I went to great lengths to set up indoor screenshots, against a white ceiling, and got good shots of all three emitters in the HD45; X-Bin, SSC P4 and Diamond Dragon.

The problem is I haven't been able to figure out how to use Photoshop Elements to create an animated GIF of the 3 files.

So for now, here's a pic of the three lights against a beige wall...~12 feet away:







Left-to-right, X-bin, SSC-P4 and Diamond Dragon.

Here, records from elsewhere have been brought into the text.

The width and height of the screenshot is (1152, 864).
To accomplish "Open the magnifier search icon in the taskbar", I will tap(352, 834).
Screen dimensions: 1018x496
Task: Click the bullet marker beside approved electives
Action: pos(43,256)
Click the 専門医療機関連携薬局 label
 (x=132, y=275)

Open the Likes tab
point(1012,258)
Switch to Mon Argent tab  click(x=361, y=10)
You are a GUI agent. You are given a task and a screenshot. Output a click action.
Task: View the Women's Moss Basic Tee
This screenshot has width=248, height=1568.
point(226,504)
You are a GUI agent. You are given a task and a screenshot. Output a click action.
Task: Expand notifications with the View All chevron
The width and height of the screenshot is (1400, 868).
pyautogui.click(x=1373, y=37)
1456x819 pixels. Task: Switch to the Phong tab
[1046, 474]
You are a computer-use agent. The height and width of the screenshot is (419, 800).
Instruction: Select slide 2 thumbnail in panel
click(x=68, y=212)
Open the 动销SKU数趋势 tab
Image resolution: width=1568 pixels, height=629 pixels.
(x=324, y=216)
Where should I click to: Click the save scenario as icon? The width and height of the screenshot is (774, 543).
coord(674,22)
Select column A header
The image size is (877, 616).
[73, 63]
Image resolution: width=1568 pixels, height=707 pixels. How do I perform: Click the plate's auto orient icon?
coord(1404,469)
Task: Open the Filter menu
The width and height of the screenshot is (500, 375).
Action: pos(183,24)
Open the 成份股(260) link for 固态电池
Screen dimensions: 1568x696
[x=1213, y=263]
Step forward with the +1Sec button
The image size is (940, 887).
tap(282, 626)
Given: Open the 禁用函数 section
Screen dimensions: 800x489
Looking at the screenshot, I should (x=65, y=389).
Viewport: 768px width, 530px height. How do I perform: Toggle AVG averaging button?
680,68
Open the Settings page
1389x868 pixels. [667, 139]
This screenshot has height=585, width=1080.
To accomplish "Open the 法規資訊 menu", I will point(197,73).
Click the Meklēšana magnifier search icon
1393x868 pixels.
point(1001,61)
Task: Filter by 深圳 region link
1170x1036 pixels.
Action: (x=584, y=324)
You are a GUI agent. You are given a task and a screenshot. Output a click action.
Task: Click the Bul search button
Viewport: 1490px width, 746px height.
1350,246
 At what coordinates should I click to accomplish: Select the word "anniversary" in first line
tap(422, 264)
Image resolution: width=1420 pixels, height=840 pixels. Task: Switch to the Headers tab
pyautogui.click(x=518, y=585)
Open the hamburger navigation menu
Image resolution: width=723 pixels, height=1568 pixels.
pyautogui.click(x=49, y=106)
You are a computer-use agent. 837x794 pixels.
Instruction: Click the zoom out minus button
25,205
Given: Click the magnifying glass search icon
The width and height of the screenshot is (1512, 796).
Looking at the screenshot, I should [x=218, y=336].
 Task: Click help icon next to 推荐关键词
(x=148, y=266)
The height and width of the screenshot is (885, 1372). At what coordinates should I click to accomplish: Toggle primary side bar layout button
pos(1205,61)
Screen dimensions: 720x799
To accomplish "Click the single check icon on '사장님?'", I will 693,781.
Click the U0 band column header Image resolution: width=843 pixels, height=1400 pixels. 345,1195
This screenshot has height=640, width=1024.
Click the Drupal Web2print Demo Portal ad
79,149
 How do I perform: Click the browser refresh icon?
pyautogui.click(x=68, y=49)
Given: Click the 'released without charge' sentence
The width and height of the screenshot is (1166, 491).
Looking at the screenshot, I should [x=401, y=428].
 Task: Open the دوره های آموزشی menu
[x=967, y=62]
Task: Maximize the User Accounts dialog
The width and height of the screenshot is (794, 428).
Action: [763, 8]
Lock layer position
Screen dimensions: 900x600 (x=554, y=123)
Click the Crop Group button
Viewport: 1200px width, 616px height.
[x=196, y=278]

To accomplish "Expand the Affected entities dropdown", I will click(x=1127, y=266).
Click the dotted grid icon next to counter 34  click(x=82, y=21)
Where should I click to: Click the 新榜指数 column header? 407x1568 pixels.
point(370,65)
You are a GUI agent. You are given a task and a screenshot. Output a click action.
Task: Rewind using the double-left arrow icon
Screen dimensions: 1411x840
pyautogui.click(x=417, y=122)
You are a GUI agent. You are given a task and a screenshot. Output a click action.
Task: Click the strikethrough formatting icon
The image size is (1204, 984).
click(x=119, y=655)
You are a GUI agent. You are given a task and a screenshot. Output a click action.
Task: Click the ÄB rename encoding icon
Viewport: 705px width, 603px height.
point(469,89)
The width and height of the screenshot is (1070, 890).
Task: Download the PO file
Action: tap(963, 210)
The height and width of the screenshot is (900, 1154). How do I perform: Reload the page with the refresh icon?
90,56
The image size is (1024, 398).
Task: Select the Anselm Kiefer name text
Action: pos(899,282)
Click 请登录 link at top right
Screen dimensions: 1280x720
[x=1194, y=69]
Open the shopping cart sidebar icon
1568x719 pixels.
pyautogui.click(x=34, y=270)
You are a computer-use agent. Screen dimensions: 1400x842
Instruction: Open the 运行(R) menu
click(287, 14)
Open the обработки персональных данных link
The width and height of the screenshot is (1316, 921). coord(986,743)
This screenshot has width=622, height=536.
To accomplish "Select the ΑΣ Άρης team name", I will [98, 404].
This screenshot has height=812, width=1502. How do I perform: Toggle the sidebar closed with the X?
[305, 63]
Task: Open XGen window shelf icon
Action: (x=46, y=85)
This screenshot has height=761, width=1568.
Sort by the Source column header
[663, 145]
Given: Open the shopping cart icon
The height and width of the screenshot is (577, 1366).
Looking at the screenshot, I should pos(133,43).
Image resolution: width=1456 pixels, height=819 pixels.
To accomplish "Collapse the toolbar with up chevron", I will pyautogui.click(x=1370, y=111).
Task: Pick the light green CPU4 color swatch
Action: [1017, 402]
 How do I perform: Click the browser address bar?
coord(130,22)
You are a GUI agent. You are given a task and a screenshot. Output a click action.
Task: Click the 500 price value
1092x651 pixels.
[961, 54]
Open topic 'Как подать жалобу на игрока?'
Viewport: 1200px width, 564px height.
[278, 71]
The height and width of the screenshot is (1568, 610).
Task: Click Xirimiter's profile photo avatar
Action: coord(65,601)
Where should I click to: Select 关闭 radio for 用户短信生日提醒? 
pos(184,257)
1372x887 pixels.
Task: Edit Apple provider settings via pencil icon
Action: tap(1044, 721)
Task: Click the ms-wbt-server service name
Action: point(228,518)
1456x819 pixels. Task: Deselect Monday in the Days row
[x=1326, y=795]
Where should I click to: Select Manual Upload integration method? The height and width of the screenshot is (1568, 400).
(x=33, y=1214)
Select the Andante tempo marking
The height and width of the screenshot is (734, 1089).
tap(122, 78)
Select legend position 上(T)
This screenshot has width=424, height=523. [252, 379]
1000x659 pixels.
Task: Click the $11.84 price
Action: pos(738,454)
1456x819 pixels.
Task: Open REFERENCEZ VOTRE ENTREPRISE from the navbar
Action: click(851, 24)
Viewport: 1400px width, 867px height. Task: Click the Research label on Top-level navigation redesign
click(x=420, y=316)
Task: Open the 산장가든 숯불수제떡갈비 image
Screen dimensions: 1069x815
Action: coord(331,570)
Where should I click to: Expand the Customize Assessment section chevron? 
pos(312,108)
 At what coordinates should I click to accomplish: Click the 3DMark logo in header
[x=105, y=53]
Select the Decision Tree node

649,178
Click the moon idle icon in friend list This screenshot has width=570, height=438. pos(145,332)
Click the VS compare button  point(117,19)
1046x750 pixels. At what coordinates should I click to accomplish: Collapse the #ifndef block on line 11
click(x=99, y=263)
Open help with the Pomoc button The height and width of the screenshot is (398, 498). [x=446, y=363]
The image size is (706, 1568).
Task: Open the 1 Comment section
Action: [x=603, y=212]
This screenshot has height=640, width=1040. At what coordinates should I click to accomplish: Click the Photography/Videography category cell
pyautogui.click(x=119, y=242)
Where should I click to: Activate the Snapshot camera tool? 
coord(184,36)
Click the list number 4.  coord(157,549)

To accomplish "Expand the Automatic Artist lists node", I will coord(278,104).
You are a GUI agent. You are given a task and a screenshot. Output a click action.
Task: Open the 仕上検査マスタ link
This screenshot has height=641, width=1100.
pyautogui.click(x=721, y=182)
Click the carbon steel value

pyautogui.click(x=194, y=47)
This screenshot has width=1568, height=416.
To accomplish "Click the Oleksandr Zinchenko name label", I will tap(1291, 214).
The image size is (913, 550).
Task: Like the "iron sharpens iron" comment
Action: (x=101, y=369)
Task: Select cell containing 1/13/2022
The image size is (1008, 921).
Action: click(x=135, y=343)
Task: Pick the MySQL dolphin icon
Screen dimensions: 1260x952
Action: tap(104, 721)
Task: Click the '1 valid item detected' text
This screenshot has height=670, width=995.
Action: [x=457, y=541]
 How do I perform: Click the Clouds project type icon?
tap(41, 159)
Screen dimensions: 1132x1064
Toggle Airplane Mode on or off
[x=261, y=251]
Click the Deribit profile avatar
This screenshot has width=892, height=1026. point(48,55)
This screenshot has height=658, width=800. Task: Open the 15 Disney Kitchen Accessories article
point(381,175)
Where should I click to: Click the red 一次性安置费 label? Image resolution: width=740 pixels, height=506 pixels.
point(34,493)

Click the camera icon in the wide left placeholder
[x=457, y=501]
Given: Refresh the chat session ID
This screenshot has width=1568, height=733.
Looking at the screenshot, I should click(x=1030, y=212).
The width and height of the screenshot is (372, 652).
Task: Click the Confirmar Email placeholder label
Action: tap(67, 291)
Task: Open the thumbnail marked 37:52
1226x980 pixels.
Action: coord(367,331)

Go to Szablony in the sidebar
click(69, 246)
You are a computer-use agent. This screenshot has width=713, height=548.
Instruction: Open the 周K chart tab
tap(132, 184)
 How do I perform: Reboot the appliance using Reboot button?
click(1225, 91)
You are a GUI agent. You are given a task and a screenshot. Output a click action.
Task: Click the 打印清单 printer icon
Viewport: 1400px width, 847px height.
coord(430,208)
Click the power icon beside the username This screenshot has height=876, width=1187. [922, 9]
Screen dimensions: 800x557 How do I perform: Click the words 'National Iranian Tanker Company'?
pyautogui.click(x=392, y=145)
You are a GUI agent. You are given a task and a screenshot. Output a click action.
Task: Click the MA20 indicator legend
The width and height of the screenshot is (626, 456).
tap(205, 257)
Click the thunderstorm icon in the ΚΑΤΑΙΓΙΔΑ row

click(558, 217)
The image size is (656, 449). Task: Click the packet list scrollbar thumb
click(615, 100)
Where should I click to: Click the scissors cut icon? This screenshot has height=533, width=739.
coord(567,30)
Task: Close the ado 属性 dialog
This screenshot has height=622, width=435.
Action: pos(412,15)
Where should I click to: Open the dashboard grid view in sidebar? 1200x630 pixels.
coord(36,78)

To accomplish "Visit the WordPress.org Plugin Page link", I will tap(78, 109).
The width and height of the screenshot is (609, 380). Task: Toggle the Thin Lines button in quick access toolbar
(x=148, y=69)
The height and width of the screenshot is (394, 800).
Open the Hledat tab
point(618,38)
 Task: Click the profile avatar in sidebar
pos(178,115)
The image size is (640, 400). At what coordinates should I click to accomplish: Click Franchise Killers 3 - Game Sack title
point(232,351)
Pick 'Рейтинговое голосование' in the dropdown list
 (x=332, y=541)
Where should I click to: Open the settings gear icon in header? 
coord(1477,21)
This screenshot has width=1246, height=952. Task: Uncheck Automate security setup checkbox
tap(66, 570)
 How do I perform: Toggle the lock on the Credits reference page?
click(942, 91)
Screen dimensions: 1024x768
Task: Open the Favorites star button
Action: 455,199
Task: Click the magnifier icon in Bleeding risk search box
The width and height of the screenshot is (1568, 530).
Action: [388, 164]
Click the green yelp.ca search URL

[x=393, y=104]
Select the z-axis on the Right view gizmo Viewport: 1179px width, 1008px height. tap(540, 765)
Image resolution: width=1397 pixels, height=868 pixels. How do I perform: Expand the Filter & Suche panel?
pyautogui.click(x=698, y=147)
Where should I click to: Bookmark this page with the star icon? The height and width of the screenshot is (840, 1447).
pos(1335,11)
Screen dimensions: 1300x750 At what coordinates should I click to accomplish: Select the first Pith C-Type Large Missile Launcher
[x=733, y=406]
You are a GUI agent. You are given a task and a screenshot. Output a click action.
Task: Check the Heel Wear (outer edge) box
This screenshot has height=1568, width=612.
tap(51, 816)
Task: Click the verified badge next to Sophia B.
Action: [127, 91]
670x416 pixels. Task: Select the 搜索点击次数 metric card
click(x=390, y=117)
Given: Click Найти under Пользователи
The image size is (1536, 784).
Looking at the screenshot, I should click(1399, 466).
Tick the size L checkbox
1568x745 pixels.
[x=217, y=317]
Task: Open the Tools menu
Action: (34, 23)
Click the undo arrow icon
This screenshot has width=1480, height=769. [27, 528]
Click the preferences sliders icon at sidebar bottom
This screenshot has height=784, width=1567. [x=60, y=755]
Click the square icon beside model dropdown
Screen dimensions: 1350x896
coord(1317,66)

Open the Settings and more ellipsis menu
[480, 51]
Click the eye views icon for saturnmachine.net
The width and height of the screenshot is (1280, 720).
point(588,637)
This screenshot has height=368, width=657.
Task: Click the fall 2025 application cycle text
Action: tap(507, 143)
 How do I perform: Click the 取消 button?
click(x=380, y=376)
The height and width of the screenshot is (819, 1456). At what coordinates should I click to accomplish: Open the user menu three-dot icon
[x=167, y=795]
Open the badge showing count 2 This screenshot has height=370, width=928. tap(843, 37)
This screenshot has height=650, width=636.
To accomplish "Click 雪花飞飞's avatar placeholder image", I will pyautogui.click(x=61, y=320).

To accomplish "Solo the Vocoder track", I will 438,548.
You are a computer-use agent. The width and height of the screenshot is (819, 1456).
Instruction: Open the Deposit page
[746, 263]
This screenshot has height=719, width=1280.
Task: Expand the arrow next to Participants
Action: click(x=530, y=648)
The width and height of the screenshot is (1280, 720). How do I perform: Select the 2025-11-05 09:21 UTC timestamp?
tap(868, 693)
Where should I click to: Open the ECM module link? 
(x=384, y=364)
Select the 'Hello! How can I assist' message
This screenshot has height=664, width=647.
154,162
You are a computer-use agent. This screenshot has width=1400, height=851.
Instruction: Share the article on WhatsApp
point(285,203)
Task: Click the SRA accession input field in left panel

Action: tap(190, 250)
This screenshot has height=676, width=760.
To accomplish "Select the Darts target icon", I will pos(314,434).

If I can stay awake, I'll try to get outdoor shots later.


----------



## BSBG (Aug 25, 2009)

donn_ said:


> I'm very frustrated.
> 
> 
> The problem is I haven't been able to figure out how to use Photoshop Elements to create an animated GIF of the 3 files.



GIFs in PSE are not easy. My wife downloaded a free editor from CNET that is just drag and drop for a GIF, no frames, layers etc.

Great beamshots, you get an idea of the intensity of the Diamond Dragon.


----------



## donn_ (Aug 26, 2009)

Got it! Photoscape from CNET does the trick quite nicely:






The lights were tail-standing on the same spot on the floor, and the white ceiling is 8' away. The camera was elevated 2' and slightly offset.


----------



## wquiles (Aug 27, 2009)

Great pics Donn


----------



## Mirage_Man (Aug 27, 2009)

Sweet!

I need to find one of those DD leds to put in a light. When I do I know just the guy to build the LE too.


----------



## darkzero (Aug 29, 2009)

Wow, nice comparison Donn! I had no idea it was that much brighter. I've worked with a number of these & while I do know they're brighter I never realized it was that much different! Now I need to build me a DD light for myelf too! 




Mirage_Man said:


> Sweet!
> 
> I need to find one of those DD leds to put in a light. When I do I know just the guy to build the LE too.


 
For you, anytime my friend! I'm trying to think of something for you to do for me! Not that I need it, just so I can say "yup Brian did this one".


----------



## sgt253 (Sep 20, 2010)

Hey Donn,
You wouldn't have any outdoor beamshots of that great mod with the original x bin would you? Reason I ask is that I have an HD45 (x bin) and would really like to upgrade to the DD. 

Regards.


----------



## donn_ (Sep 20, 2010)

Sorry, I don't, and I no longer own an X-Bin HD45. I do, however, have a 1x18650 C-Mag with an X-Bin in an McR45 reflector, so it should be pretty much identical in performance. I'll try to organize an outdoor shoot.


----------



## sgt253 (Sep 20, 2010)

Thanks Donn, most appreciated. Really would like to get a feel for the DD. Trying to decide if I should upgrade my XX1T HD45. Decisions, decisions...


Regards.


----------